156 Iowa 466 | Iowa | 1912

Deemer, J.

The petition filed by plaintiff was denominated a petition at law, but was really an action of mandamus to require the defendant to construct an underground crossing, connecting his lands on either side of the defendant’s right of way, and asking a judgment for damages. In due season defendant filed an answer to this petition. Thereafter the defendant was given leave to *468withdraw its answer, and to file a motion to transfer the cause to the equity side of the docket. This motion was overruled by the court on the 12th day of November, 1910; the defendant preserving its exception. Thereupon the defendant filed an answer, setting forth various defenses, and, after filing its second answer, the defendant filed its second motion to transfer the case to the equity side of the doeket. This last motion was overruled by the court on the 14th day of November, 1910. The case was assigned for trial and came on for hearing on the 14th day of November.
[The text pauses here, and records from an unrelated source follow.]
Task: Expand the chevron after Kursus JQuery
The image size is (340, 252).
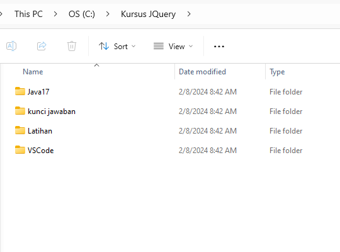Action: pos(189,14)
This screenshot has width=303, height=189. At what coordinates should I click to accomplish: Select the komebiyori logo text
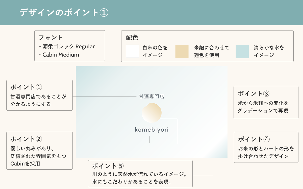coord(152,130)
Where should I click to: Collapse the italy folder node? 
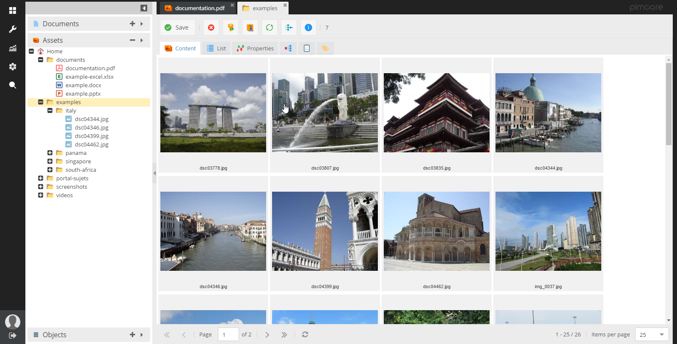pos(50,110)
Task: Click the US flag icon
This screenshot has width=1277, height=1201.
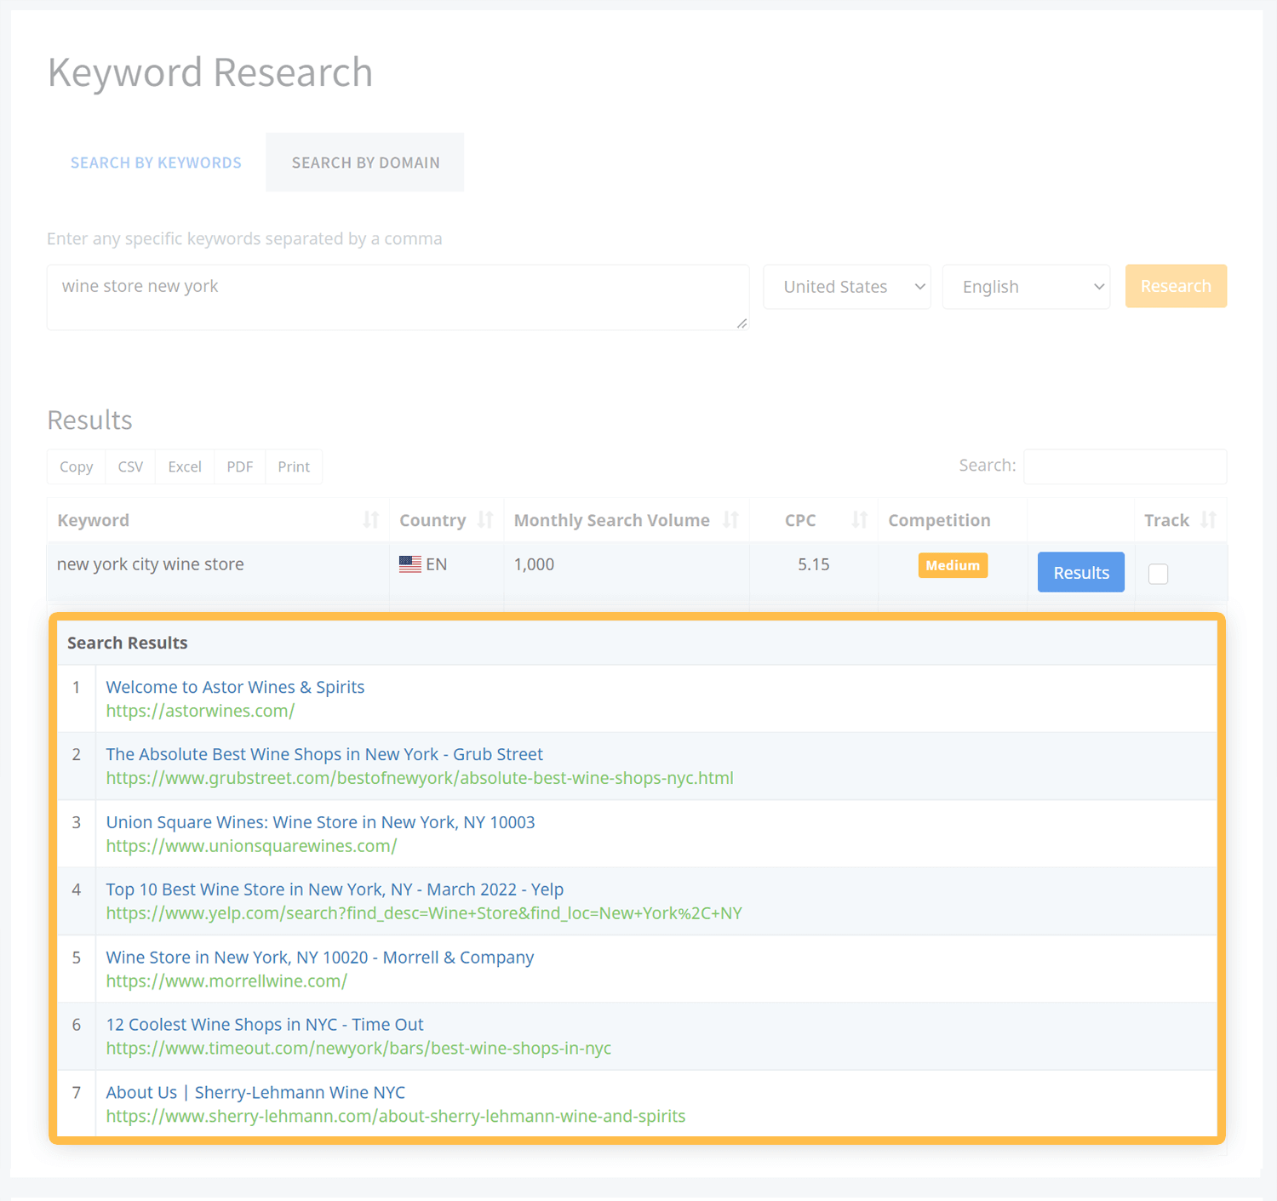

When the case was reached, the defendant made the following objection: “The defendant objects to the calling, swearing, or impaneling of a jury in this cause, and objects to the cause being tried before a jury, because section 4341 of the Code Supplement of 1907 provides that all such cases shall be tried as equitable actions, and the court has no right, authority, or jurisdiction to try the. same before a jury.” This objection was overruled, a jury was impaneled, and the case proceeded to trial to a jury. At the conclusion of plaintiff’s evidence defendant moved for a directed verdict, which motion was overruled, and the defendant excepted. At the conclusion of all the evidence, ;the defendant renewed its motion for a directed verdict, which motion was overruled and exception again taken. The jury was then instructed and returned a verdict with the answer to the special interrogatory heretofore set out. Defendant excepted to the verdict, and thereupon filed a motion for decree and judgment denying the writ of mandamus. This motion was based upon the defenses pleaded in defendant’s answer, and raised practically all the questions which it relied upon as a defense to plaintiff’s suit. This motion was overruled, and a judgement and order for writ of mandamus granted' as prayed.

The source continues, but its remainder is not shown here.